La vigne - n°181 - novembre 2006 - page 0

A 85 ans, François Maillol entretient le réseau de murs et de canaux en pierres sèches du domaine familial. Un travail qu'il réalise avec plaisir et dans les règles de l'art.

François Maillol montre fièrement le premier mur qu'il a construit à 11 ans, en 1932 : « Il tient encore. » Retraité depuis 1981, cet ancien viticulteur de Banyuls-sur-Mer (Pyrénées-Orientales) a transmis son domaine de 6 ha à son gendre, puis à ses deux petits-fils. Avec son 4 × 4, il continue « d'aller à la vigne ». Il entretient, dans les règles de l'art, le réseau de murettes et de canaux en pierres sèches qui façonnent les coteaux du cru.
Ici, le terroir est rude, sec, écrasé de soleil. Entre les Pyrénées et la Méditerranée, de 0 à 450 m d'altitude, l'autan et la tramontane balaient les moindres recoins. Des pluies torrentielles arrachent au schiste, un sol peu fertile et instable. L'érosion est forte. Les murettes en pierres sèches et le système de canaux hydrologiques « en pied de coq », hérité des templiers, sont indispensables au vignoble.

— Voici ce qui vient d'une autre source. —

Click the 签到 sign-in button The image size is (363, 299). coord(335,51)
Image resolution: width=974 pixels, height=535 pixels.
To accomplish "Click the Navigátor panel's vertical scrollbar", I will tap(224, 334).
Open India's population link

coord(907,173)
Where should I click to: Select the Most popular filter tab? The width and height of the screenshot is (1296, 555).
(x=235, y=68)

« C'est un travail que je fais avec goût, avec plaisir », déclare François Maillol. Avec les années, ses cheveux ont blanchi, son corps s'est courbé, son visage buriné s'est creusé de rides, mais il n'a rien perdu de son assurance gestuelle. Il exprime l'expérience de ses 85 ans avec ses mains. Les murettes, les empadrats (chemins pavés de pierres de schistes, encastrées de force), les agouilles (canaux d'évacuation des eaux) n'ont pas de secrets pour lui.
L'art de caler les pierres, il connaît. Il montre « l'astuce de base » : emboîter les bons cailloux au bon endroit pour éviter « le coup de sabre, la fissure structurelle qui serait une faiblesse future dans la construction ». Lui, ça l'amuse. « C'est facile, mais il faut savoir le faire. » La préparation d'un chantier est capitale. Pas question de se lancer à l'aveuglette. Il plante d'abord des piquets et tire des fils « pour savoir où doit passer le mur ». Il élève les murs non pas d'aplomb, mais avec un dévers de 25 cm environ par mètre de hauteur.

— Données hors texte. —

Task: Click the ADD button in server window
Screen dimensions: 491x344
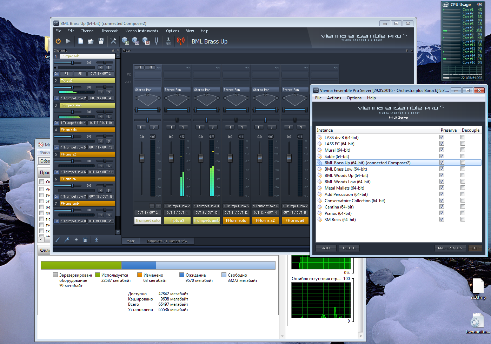Action: pos(326,248)

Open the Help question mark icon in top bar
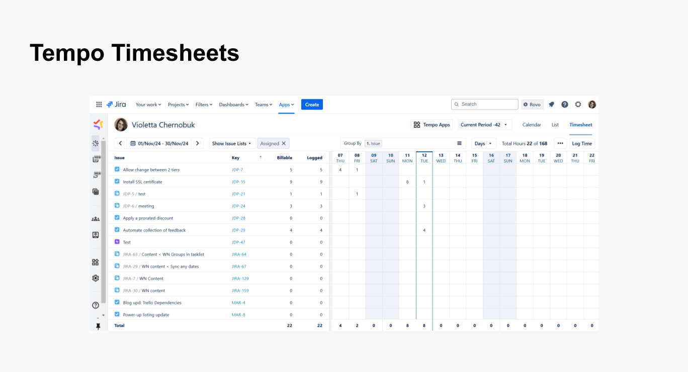(x=565, y=105)
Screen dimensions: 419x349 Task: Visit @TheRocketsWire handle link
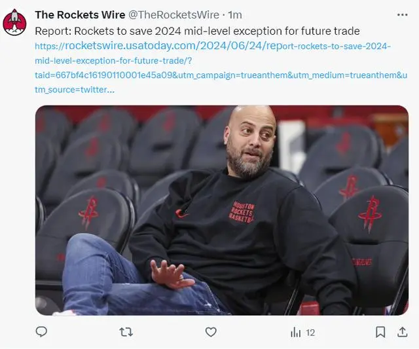pos(174,15)
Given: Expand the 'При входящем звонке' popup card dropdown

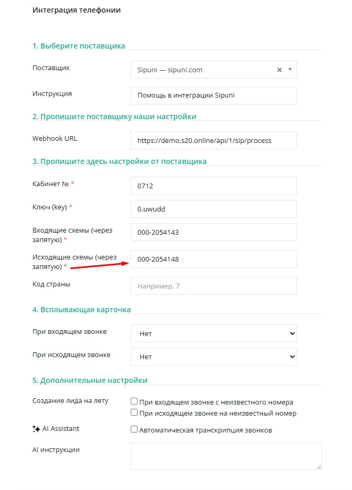Looking at the screenshot, I should coord(213,333).
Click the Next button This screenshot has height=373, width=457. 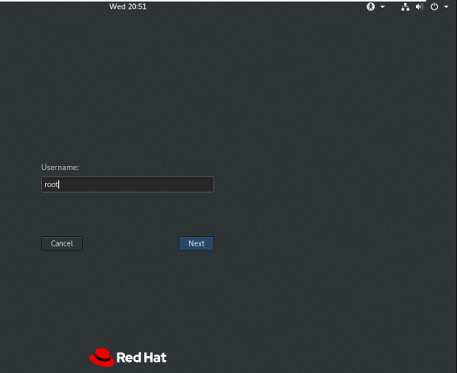point(196,243)
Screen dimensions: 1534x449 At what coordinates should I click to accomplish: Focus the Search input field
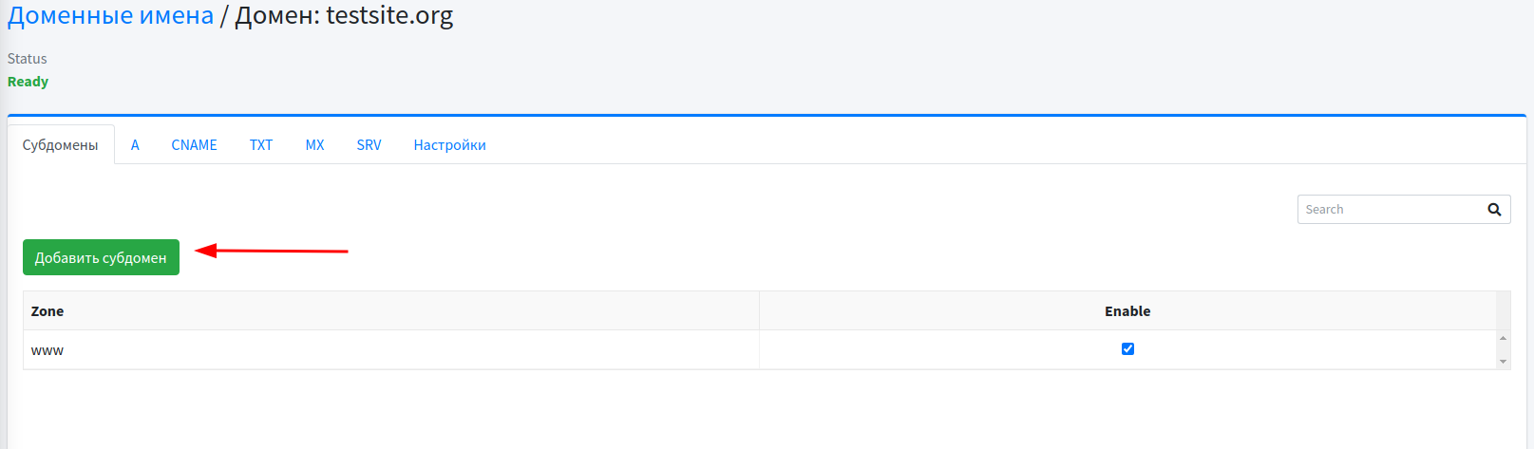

« Lorsque le mur est penché, il ne bouge pas . S'il est construit droit, avec le poids de l'eau, il finit toujours par s'éventrer. »

François Maillol trie les pierres selon leurs qualités. Il réserve les plus belles, avec une face bien plate, soit pour la couverte qui couvre le mur, soit pour le parement, c'est-à-dire sa face visible. Il utilise les cailloux sans face, les plus bombés, et les moins esthétiques pour la construction elle-même. Les fondations sont assurées par des coussols, de grosses roches enfoncées dans la terre. Le remblai derrière le mur est essentiel. Il est constitué de cailloux pulvérisés qui servent de drains. « C'est le ciment des vignerons », affirme François Maillol. Au bout de quelques années, il scelle le mur de pierres sèches tout en permettant l'évacuation des eaux.

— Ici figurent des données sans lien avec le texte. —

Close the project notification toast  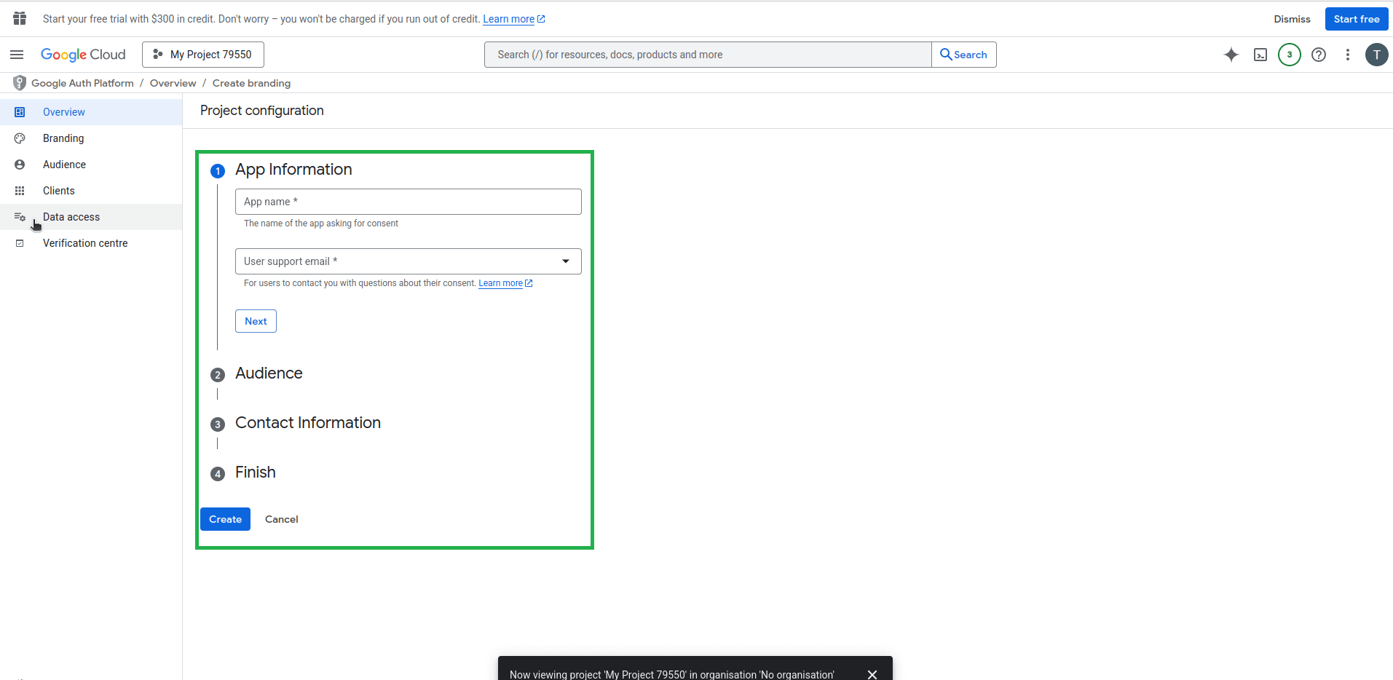872,674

Lorsque le mur est arrondi, l'affaire se corse : « C'est un coup à prendre. Cela ne vient pas du jour au lendemain . » C'est du grand art. « A votre mort, vous laisserez une oeuvre inestimable », lui a déclaré un admirateur. Car, à Banyuls, au fil des ans, le réseau des murettes vieillit, s'use. « Il n'est plus entretenu », regrette François Maillol. Résultat : les pluies font de gros dégâts.
A partir de fin novembre, outre le travail des murettes, François Maillol taille encore 2 ou 3 ha de vigne, tranquillement, à son rythme. « Je suis presque né auprès d'un cep (NDLR : à l'époque, les femmes emmenaient les enfants en bas âge à la vigne). Ce que j'aimerai, c'est mourir auprès d'un cep », confie-t-il.